12/18/2023 / By Cassie B.
A new review confirms what many people have long suspected: mask mandates for children do not have any benefits – and they can even be harmful.
This is the finding of a systematic review that was published in Archives of Disease in Childhood, which is one of the journals in the British Medical Journal family. It involved 22 studies; while six of them determined an association between mask mandates and reduced rates of infection, 16 of them found no connection between mask wearing and reduced infections.
In addition, the studies that found that masks do not reduce infections were higher in quality than those that did not based on their risk of bias. Among the 16 studies that did not find a significant correlation between mask wearing and infection, only one had a critical risk of bias, while five of the six studies that did find a connection had a critical risk of bias.
There were several crucial differences that were identified as possibly being confounding factors in all six of the studies that found masks prevented infections, including differences in school sizes, differences in the number of instructional school days, and testing policies.
The researchers noted that all of the studies that came out in favor of masks with a critical risk of bias were carried out in North America, while those that have the lowest risk of bias were conducted in Europe.

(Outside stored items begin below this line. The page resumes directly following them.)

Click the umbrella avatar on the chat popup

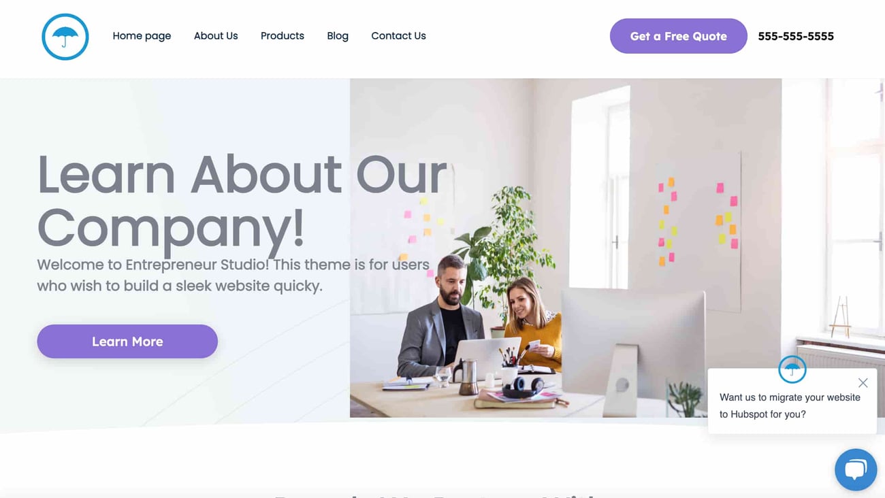tap(792, 369)
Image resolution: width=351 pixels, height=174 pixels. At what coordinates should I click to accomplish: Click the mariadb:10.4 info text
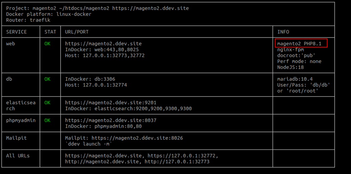click(x=295, y=79)
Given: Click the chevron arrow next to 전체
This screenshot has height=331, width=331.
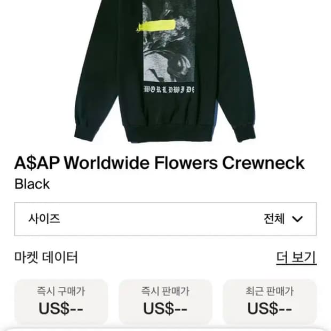Looking at the screenshot, I should 297,219.
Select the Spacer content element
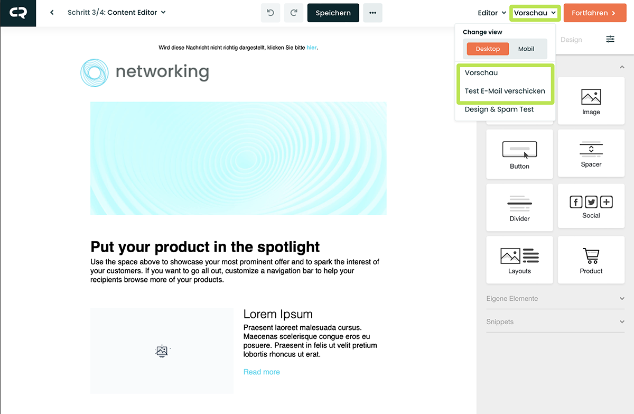 591,154
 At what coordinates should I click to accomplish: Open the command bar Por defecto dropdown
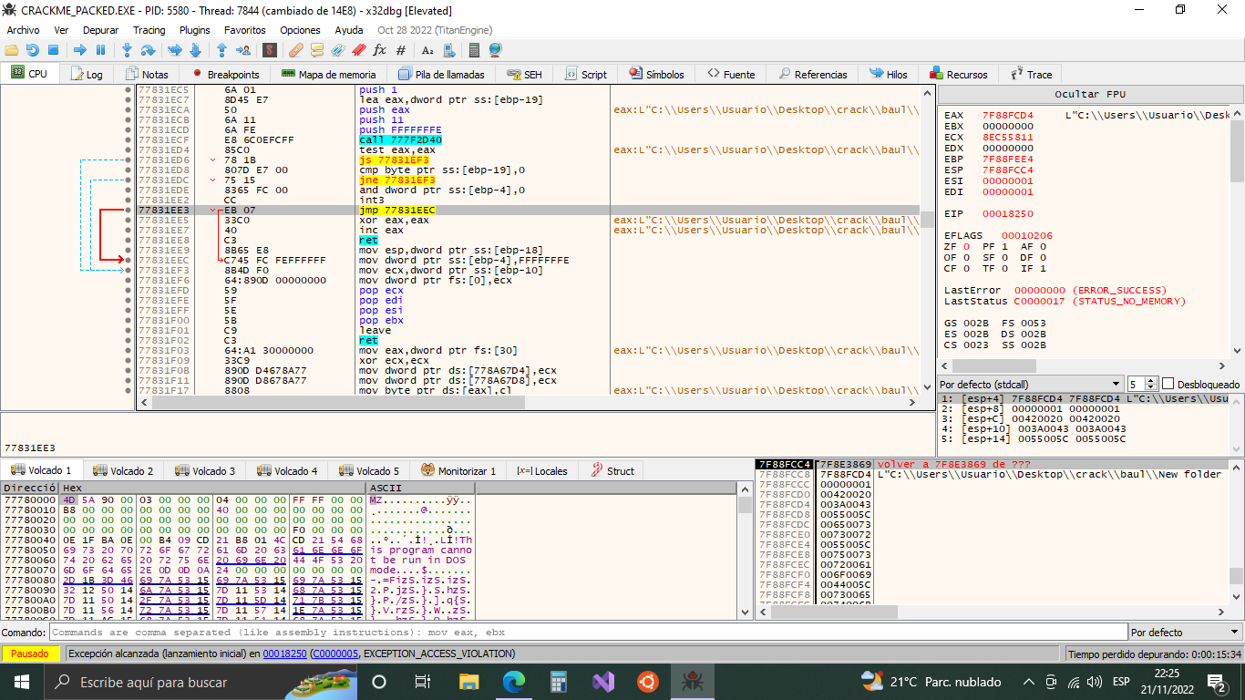1185,632
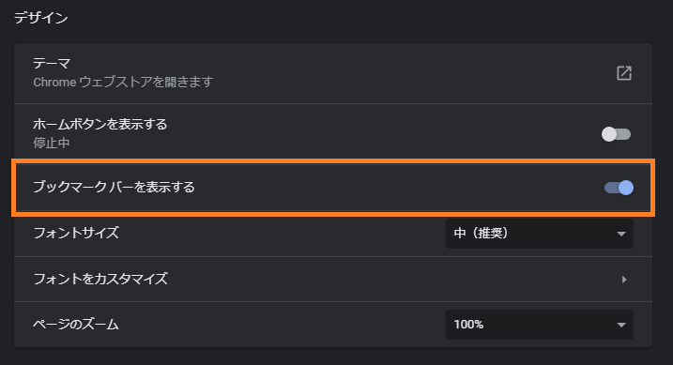Click the ブックマーク バーを表示する label
The height and width of the screenshot is (365, 673).
point(114,188)
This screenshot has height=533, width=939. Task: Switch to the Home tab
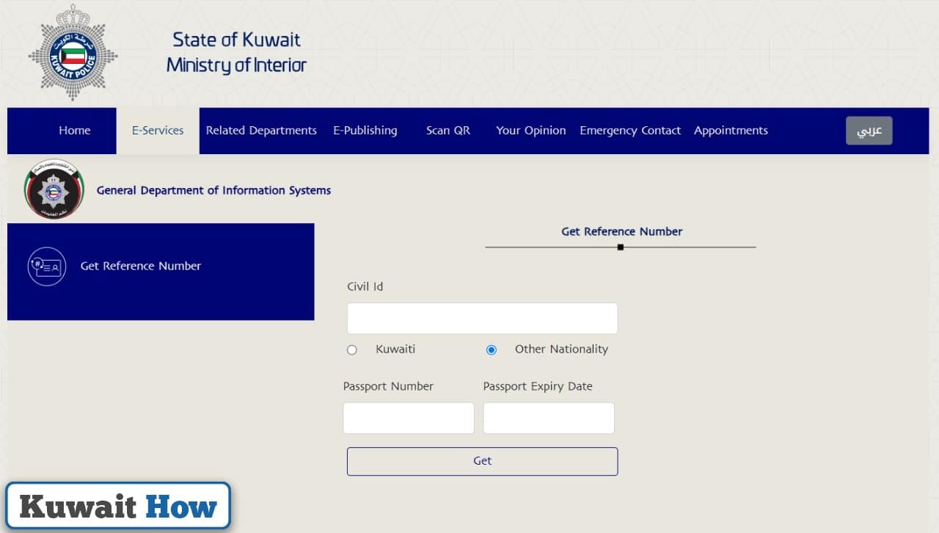coord(74,130)
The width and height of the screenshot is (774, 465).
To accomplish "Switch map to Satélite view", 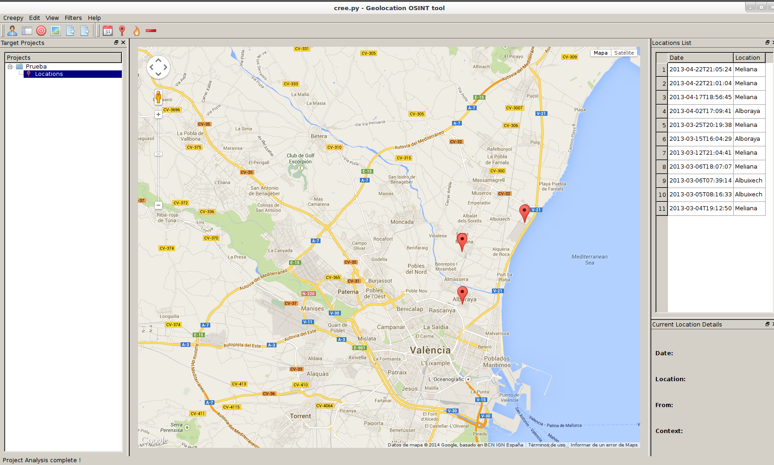I will [x=624, y=53].
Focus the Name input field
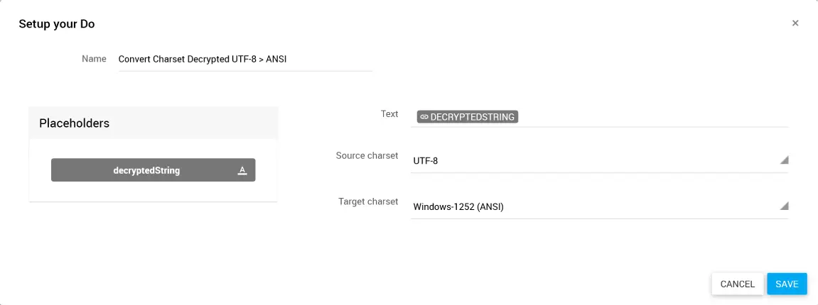This screenshot has width=818, height=305. [245, 60]
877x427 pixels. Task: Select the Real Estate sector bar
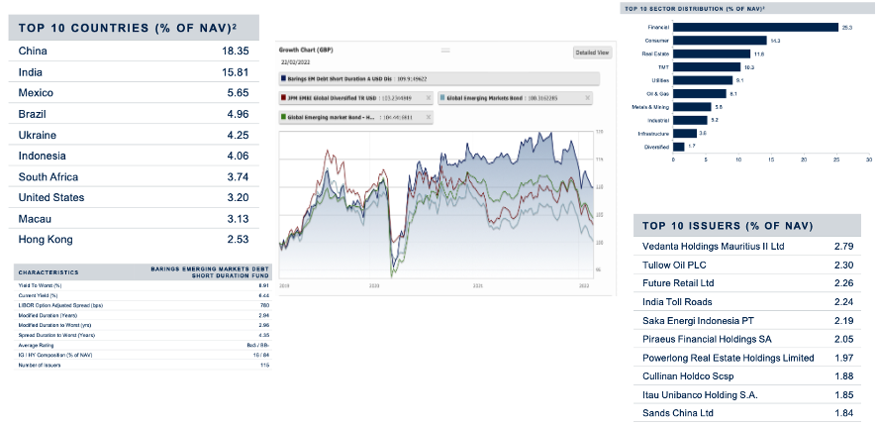coord(712,53)
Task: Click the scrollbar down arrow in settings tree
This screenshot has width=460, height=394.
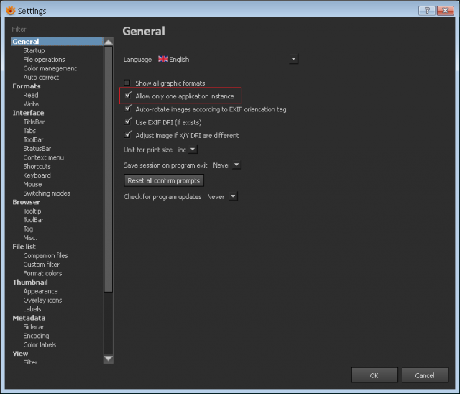Action: point(109,359)
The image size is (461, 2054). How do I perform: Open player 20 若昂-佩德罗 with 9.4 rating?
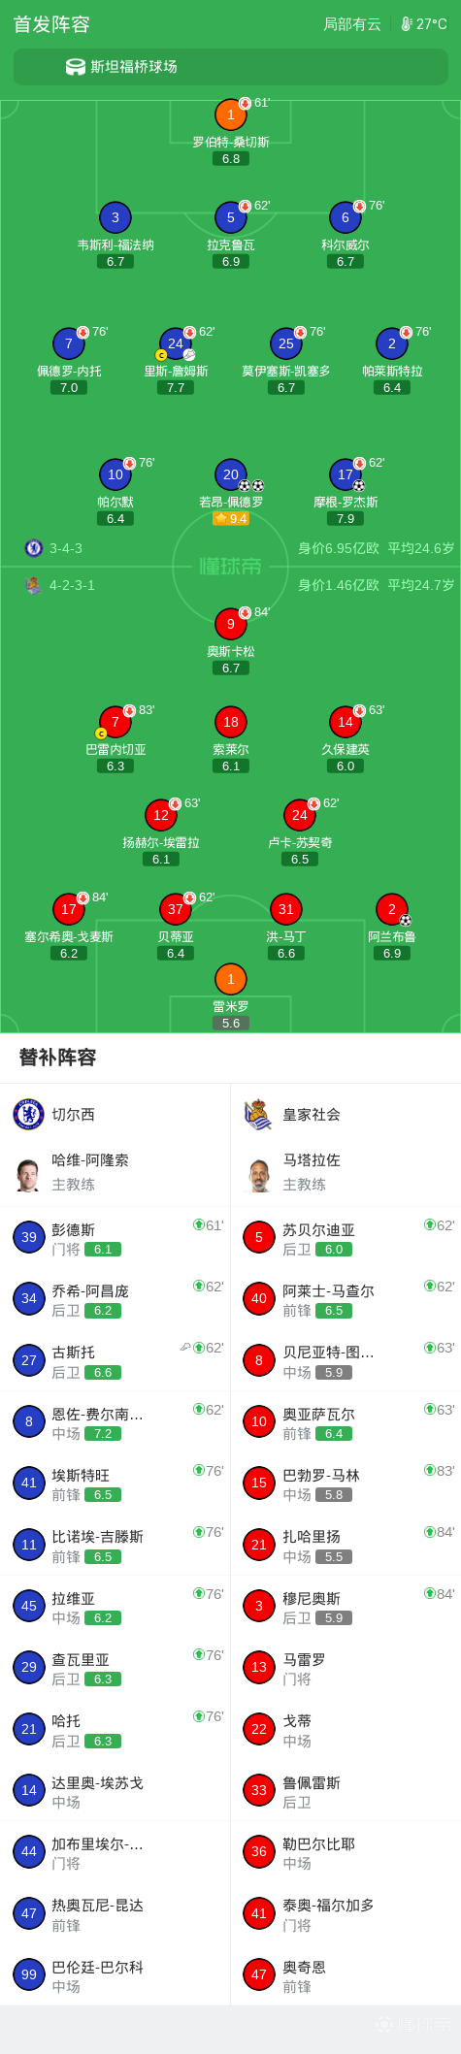click(231, 474)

One European study of note was conducted in Finland, where researchers compared rates of COVID-19 in children aged 10 to 12 with and without mask mandates. They found that when mask recommendations were expanded to apply to this age group, there was no reduction in case rates of coronavirus. Another study by the UK Department of Education found no significant association between children wearing masks to school and their risk of COVID-19.
Meanwhile, a Spanish study that involved nearly 600,000 children found there was no significant difference between the number of cases of COVID-19 recorded in five-year-olds without masks and six year-olds who wore masks.
However, it is important to keep in mind that effectiveness is only one part of the equation. While one might argue that there is no harm in wearing a mask even if it doesn’t end up preventing infection, several studies have shown that there are indeed dangers associated with mask wearing.
Some studies have shown that wearing masks can have the type of negative psychological effects one might expect on children, such as damaging their social-emotional learning. It can be particularly damaging for children who are autistic or have other types of special education needs because they depend on observing people’s facial expressions to pick up on social cues. When these cues are not interpreted properly, these children may experience depression and anxiety. Indeed, children in schools that had mask mandates noted greater anxiety levels compared to those that were not forced to wear masks.
It also has a negative effect on children’s communication and language learning and development. In addition to hindering the ability of teachers to demonstrate and evaluate speech, it reduced children’s ability to identify words. Children, like adults, focus on a person’s mouth when someone is speaking to them in a language other than their native language, making mask wearing problematic when studying foreign languages.
Another issue is a rapid increase in carbon dioxide content in inhaled air. This effect is more pronounced in children than it is in adults, and it gets worse when children physically exert themselves.
This review of studies shows that children are paying a price in terms of psychological well-being, language learning, communication and other physiological effects for no gain since masks are not actually preventing COVID-19 infection after all.